Dam in Luzon, Philippines

Casecnan Irrigation and Hydroelectric Plant is a dam diverting water from the Casecnan and Taan Rivers to the Pantabangan Reservoir through a 26 km long tunnel located near Pantabangan and Muñoz in Nueva Ecija province of the Philippines. The multi-purpose dam provides water for irrigation and hydroelectric power generation while its reservoir affords flood control. It was considered one of the most expensive hydroelectric plants built in the country, being next only to San Roque Dam.

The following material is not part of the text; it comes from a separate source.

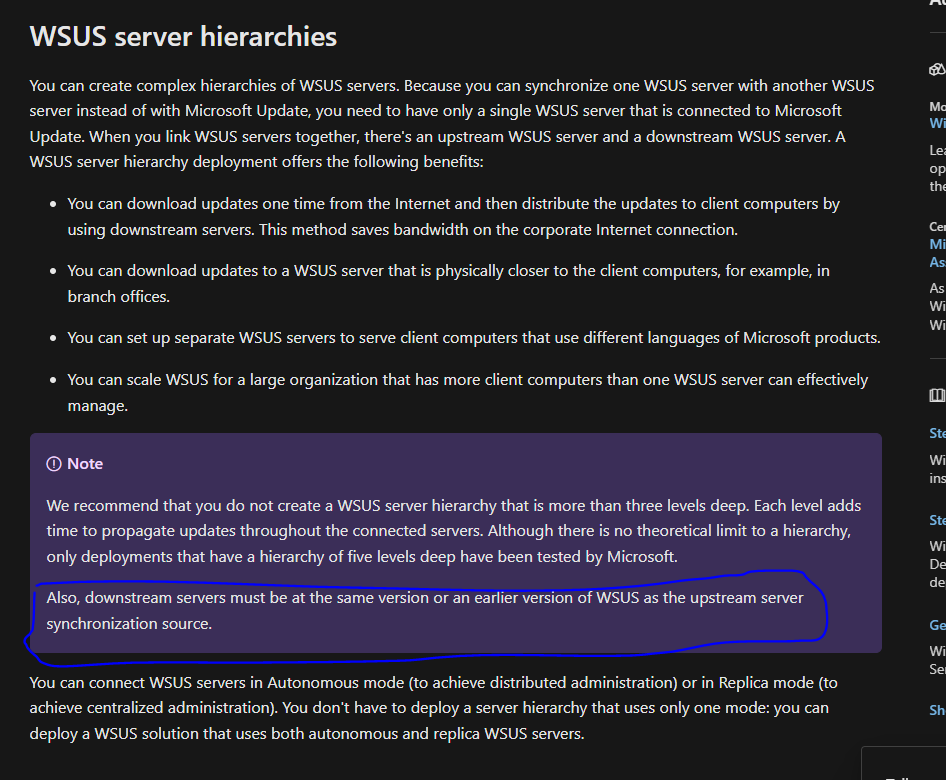Image resolution: width=946 pixels, height=780 pixels.
Task: Click the cube module icon in the right sidebar
Action: tap(938, 68)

The Casecnan Irrigation and Power Generation Project is also located in Rizal, Nueva Ecija. The P6.75-B Project provides irrigation to 26,920 hectares of new farms in the Science City of Munoz, Talugtog, Guimba, Cuyapo, and Nampicuan, all of Nueva Ecija. It generates 150 megawatts of power for the Luzon grid that will supply cheap electricity to millions of people in Luzon including Metro Manila.

==History==
In August 1987, former President Corazon Aquino signed Executive Order 136, which provides for the establishment of a Watershed Forest Reserve out of the Casecnan River. The reserve covered an area of 57930 ha. By May 1993, former President Fidel Ramos sought out investors to fund the Casecnan Phased Transbasin Project. It became one of the flagship programs of the Ramos government and by 1995, the Casecnan Project got approved for construction. In September 2001, former President Gloria Macapagal Arroyo finally opened the diversion tunnel after two years after the Phase I of the Casecnan project was done. In 2012, the Aquino government approved the construction of the second phase of the Casecnan project.

==Power generation==
When the Ramos government approved the start of the Casecnan project, the constructed power plant was planned to have produced 150 megawatts. However, it only produced 140 megawatts after the power plant began operation.

==Irrigation==
The original output for irrigation of Casecnan was the irrigation of around 50000 ha of farmland. It currently irrigates 26920 ha in Nueva Ecija and 55000 ha in Pampanga. The Aquino government laid seven billion pesos to further enlarge the irrigation capacity of Casecnan which was planned to irrigate an additional 20231 ha of land in Nueva Ecija and another 40000 ha in Pampanga by its completion in 2016.